Red Hat Bugzilla – Bug 461948
Provide a method to wait for kdump to complete from fencing
Last modified: 2016-04-26 10:38:26 EDT
Description of problem:
We would like to see a way to delay fencing of a node if the node is in the kdump environment.
Quasi-similar functionality exists today in the form of "post_fail_delay". Unfortunately, this feature is a hard-stop, and does not allow:
* early termination if the dump completes quicker than the timeout, or
* extension of the timeout if the dump has not completed.
This request has two parts:
(1) Kernel (kdump environment) side
* Provide method to periodically send network packets to notify cluster of kdump status.
* (optional) Provide method to indicate kdump completion to the cluster.
(2) Cluster (fence) side
* Provide a method to listen for kdump "I am still dumping" packets
* Extend timeout when these packets are received
* If timeout exceeded, proceed with fencing.

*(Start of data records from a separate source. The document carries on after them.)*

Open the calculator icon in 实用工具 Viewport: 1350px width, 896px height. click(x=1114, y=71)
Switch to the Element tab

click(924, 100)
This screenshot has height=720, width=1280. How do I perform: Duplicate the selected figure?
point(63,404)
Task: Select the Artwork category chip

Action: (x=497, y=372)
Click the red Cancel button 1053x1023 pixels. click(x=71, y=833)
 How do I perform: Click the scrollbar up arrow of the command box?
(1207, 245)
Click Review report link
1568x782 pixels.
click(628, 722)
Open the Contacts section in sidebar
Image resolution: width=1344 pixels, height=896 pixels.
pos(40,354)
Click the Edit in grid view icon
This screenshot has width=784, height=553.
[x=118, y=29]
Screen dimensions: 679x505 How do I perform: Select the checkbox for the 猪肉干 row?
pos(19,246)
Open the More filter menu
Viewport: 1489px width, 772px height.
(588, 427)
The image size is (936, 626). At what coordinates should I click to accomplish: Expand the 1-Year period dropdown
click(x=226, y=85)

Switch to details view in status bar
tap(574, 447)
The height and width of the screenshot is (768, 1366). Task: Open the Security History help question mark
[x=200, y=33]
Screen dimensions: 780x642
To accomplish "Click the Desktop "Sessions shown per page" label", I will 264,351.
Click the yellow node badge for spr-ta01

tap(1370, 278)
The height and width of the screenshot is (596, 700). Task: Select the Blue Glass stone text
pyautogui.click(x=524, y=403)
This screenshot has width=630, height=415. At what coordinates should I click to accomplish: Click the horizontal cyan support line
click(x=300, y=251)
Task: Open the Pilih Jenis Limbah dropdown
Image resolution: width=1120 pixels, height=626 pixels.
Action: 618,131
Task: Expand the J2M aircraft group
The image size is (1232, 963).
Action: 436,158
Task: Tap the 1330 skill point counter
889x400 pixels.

* (optional) Proceed with fencing immediately if kdump completion packet is received.
This feature should be *disabled by default*, as it delays recovery processing in a high availability cluster. Delaying cluster recovery restricts or interrupts access to SANs, cluster file systems. Additionally, it negatively affects application availability (in HA failover environments). Customers wishing to use this feature must carefully weigh the benefits of obtaining crash dumps versus the benefits of faster cluster recovery.
The listener on the cluster side could be implemented as a fence agent which listens for the packets (rather than complicating fenced). If the listener is implemented as a fence agent, no core cluster infrastructure changes should be necessary and this option could be enabled/disabled in the cluster configuration at run-time.
* It can take 15-20 seconds before the kdump environment boots to the point of being able to send "don't taze me bro" packets (vgoyal).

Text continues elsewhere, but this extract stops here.